Published online Jul 26, 2023. doi: 10.4252/wjsc.v15.i7.734
Peer-review started: March 21, 2023
First decision: May 22, 2023
Revised: June 1, 2023
Accepted: June 21, 2023
Article in press: June 21, 2023
Published online: July 26, 2023
Processing time: 125 Days and 15.7 Hours
Haploid embryonic stem cells (haESCs) have been established in many species. Differentiated haploid cell line types in mammals are lacking due to spontaneous diploidization during differentiation that compromises lineage-specific screens.
To derive human haploid neural stem cells (haNSCs) to carry out lineage-specific screens.
Human haNSCs were differentiated from human extended haESCs with the help of Y27632 (ROCK signaling pathway inhibitor) and a series of cytokines to reduce diploidization. Neuronal differentiation of haNSCs was performed to examine their neural differentiation potency. Global gene expression analysis was con-ducted to compare haNSCs with diploid NSCs and haESCs. Fluorescence activated cell sorting was performed to assess the diploidization rate of extended haESCs and haNSCs. Genetic manipulation and screening were utilized to evaluate the significance of human haNSCs as genetic screening tools.
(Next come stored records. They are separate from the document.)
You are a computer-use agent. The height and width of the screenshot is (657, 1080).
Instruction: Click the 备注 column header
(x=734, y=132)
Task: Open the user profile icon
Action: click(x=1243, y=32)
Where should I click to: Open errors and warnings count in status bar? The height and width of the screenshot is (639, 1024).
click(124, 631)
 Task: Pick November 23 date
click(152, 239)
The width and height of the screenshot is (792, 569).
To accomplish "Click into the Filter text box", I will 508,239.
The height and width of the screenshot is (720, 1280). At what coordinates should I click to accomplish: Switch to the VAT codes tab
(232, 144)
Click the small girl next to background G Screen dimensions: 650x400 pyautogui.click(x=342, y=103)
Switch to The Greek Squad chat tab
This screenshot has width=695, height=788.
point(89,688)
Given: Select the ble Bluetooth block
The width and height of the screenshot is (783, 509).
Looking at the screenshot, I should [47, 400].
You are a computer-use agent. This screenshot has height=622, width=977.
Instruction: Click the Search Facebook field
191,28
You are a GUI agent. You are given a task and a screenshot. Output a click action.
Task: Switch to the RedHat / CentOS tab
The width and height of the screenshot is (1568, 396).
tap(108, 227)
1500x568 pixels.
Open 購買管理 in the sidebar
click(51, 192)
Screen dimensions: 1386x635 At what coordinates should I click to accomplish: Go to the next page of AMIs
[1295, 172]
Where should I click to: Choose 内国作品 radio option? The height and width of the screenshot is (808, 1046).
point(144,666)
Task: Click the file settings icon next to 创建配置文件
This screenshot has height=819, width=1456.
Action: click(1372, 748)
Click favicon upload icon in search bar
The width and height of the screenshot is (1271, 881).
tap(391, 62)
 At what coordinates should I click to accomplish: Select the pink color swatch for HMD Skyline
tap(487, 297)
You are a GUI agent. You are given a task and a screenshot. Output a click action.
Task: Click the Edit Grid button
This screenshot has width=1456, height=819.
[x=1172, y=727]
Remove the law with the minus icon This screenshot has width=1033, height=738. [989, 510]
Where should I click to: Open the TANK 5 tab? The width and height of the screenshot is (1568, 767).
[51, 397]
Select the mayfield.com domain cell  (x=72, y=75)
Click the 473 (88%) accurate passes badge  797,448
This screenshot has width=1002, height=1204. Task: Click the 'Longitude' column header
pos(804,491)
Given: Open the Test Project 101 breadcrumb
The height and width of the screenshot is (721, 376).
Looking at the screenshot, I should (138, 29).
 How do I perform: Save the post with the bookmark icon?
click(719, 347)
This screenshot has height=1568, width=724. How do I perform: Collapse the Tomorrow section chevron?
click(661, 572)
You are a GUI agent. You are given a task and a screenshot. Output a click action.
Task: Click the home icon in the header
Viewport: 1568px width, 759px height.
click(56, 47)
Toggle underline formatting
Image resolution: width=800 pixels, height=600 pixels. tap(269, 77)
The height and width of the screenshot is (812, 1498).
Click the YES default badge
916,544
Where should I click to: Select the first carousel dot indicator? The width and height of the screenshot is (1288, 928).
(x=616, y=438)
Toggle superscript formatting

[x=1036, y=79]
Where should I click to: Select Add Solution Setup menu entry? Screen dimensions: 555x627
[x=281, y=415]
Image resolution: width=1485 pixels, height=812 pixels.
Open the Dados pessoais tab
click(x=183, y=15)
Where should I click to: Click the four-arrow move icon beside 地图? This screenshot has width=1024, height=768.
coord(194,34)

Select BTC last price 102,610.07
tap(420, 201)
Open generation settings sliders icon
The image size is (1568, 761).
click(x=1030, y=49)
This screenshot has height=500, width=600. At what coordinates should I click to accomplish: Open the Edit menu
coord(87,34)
Human haESCs in extended pluripotent culture medium showed more compact and smaller colonies, a higher efficiency in neural differentiation, a higher cell survival ratio and higher stability in haploidy maintenance. These characteristics effectively facilitated the derivation of human haNSCs. These human haNSCs can be generated by differentiation and maintain haploidy and multipotency to neurons and glia in the long term in vitro. After PiggyBac transfection, there were multiple insertion sites in the human haNSCs’ genome, and the insertion sites were evenly spread across all chromosomes. In addition, after the cells were treated with manganese, we were able to generate a list of manganese-induced toxicity genes, demonstrating their utility as genetic screening tools.
This is the first report of a generated human haploid somatic cell line with a complete genome, proliferative ability and neural differentiation potential that provides cell resources for recessive inheritance and drug targeted screening.
Core Tip: Human embryonic stem cells are widely used in preclinical and genetic screening studies. Haploid cells are ideal tools to perform genetic screening. To date, no human haploid somatic cell lines have been successfully created. We converted human haploid embryonic stem cells to an extended pluripotency state by optimizing the culture medium. The derived haploid neural stem cells can proliferate as a haploid genome and maintain multipotency to generate functional neurons and glia. The haploid neural stem cells can also be easily used for gene editing to generate numerous homozygous mutations for lineage-specific screens.